While governments worldwide are often reluctant to admit to committing war crimes or other forms of injustice, their silence and inaction are the norms. As a result, thousands of victims still struggle to receive justice. But organizations are helping to make their voices heard by bringing cases before domestic courts, regional human rights mechanisms, and international tribunals. They also provide free legal aid to victims.

Mohamed Soltan

Institutional Racism

The definition of institutional racism varies, but generally, it refers to policies, practices, and structures that place minority groups at a disadvantage compared to the majority. For example, public school budgets often correlate with property values, and more affluent neighborhoods have better schools and teachers. Other forms of institutional racism include restrictive housing contracts and bank lending policies. Although these are examples of specific injustices, they are far from the only examples of racism.

The history of racism is filled with cases, including removing children from their families and establishing a pass system.This system prohibited Natives from leaving the reserve without a pass from a farming instructor. But it was not until the 1930s that the Crown realized it was unconstitutional and rescinded it. Nevertheless, the problem of institutional racism is as old as history itself.

Women’s Rights

Inequality between men and women is a global issue. Women are denied their fundamental rights and are subject to systematic discrimination, including gender-based violence. In countries around the world, women often face a lack of opportunities to study, earn, and lead fulfilling lives. In many countries, women are forced to live under the authority of a male guardian. In such a context, the global women’s movement must focus on creating equal conditions for men and women.

The ACLU Women’s Rights Project advocates for systemic reforms in systems that discriminate against women. These reforms focus on education, employment, and violence against women. These factors contribute to persistent disparities in women’s wealth, income, and work. Inequality in these areas also increases the risks of violence against women and their advocates. In addition, the media’s portrayal of women may influence other women and children. While media portrayals may have some positive qualities, they can also perpetuate gender stereotypes.

Voting Rights

The voting rights of citizens of color should be protected. While the US is a democracy, voter suppression tactics often undermine voting rights. In addition to restricting the number of black voters, voter suppression laws often target communities of color.
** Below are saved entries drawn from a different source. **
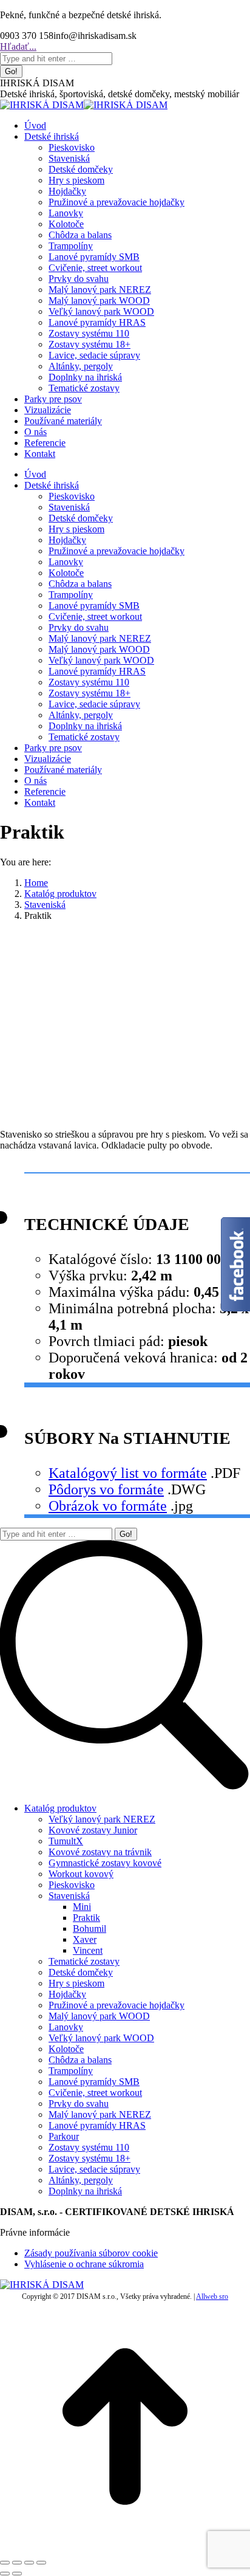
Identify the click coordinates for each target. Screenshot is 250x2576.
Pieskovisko (72, 1885)
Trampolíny (71, 2071)
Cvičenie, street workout (95, 2092)
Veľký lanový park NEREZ (102, 1819)
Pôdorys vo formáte (106, 1489)
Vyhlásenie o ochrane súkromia (84, 2264)
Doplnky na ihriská (85, 2191)
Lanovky (66, 2027)
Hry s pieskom (76, 1983)
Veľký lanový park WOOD (101, 2038)
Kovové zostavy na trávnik (100, 1852)
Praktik (86, 1917)
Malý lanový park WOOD (99, 2016)
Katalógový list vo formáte (128, 1473)
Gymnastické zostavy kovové (105, 1863)
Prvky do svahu (79, 2103)
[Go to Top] (125, 2548)
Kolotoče (66, 2049)
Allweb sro (212, 2296)
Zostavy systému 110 (89, 2147)
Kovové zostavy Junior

Federal lawmakers should restore Section 5 of the Voting Rights Act and pass new laws that prevent foreign powers from targeting minority voters. These are only a few of the many issues facing voting rights.

For much of the nation’s history, voting rights were restricted to people who were 21 or older. But a movement to lower the voting age was fueled by student activism and the Vietnam War, which involved many young men. The movement gained momentum during the 1960s when the 26th amendment prohibited states from denying voting rights to people 18 and older. The 26th amendment prohibits discrimination based on race, religion, or sex, among other grounds.